[START Provided information]

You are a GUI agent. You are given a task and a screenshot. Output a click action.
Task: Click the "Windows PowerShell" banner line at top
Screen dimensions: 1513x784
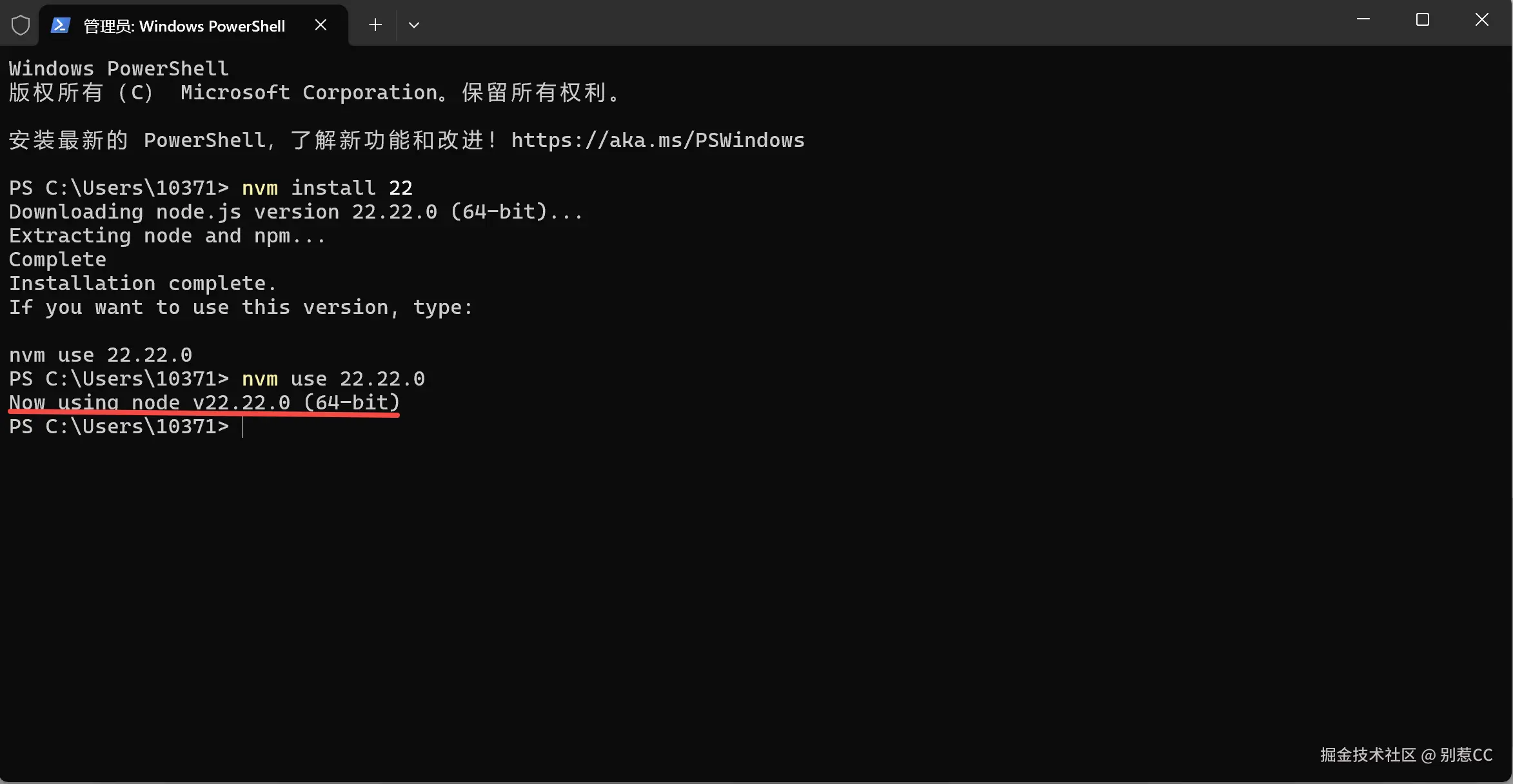coord(119,69)
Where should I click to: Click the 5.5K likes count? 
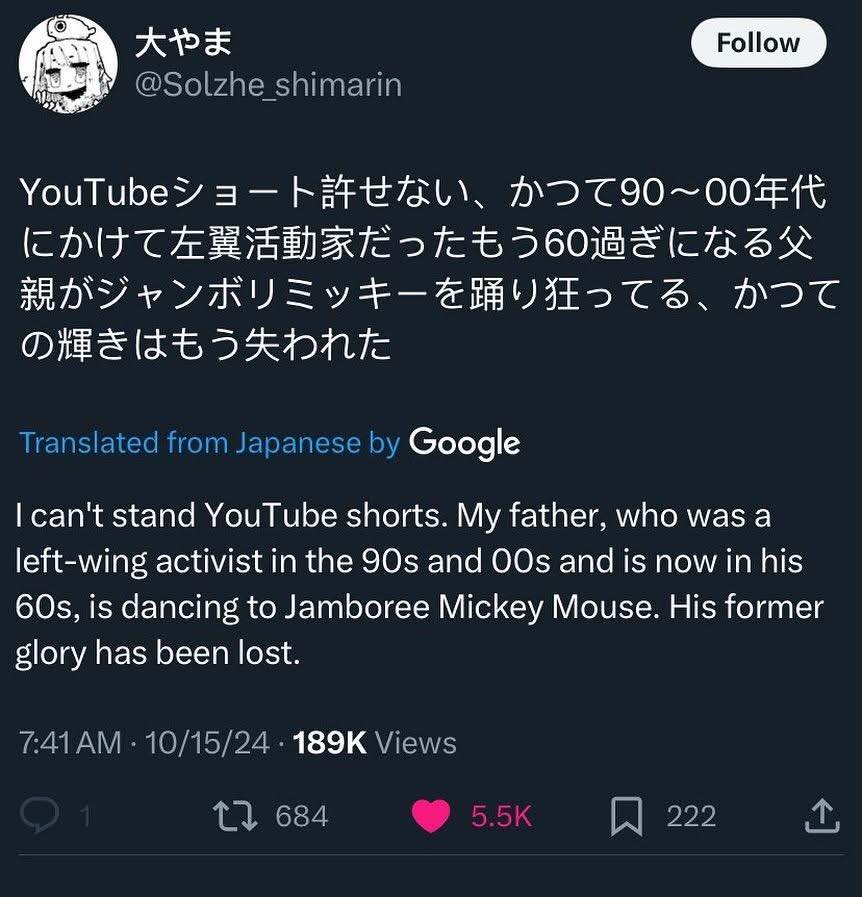501,816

[END Provided information]

What is being asked: Render each line of the records above as a Markdown table with the columns Row and Line. Skip blank lines and leave the pictures out.

Finished exercise:
| Row | Line |
|---|---|
| 1 | You are a GUI agent. You are given a task and a screenshot. Output a click action. |
| 2 | Task: Click the "Windows PowerShell" banner line at top |
| 3 | Screen dimensions: 1513x784 |
| 4 | coord(119,69) |
| 5 | Where should I click to: Click the 5.5K likes count?  |
| 6 | 501,816 |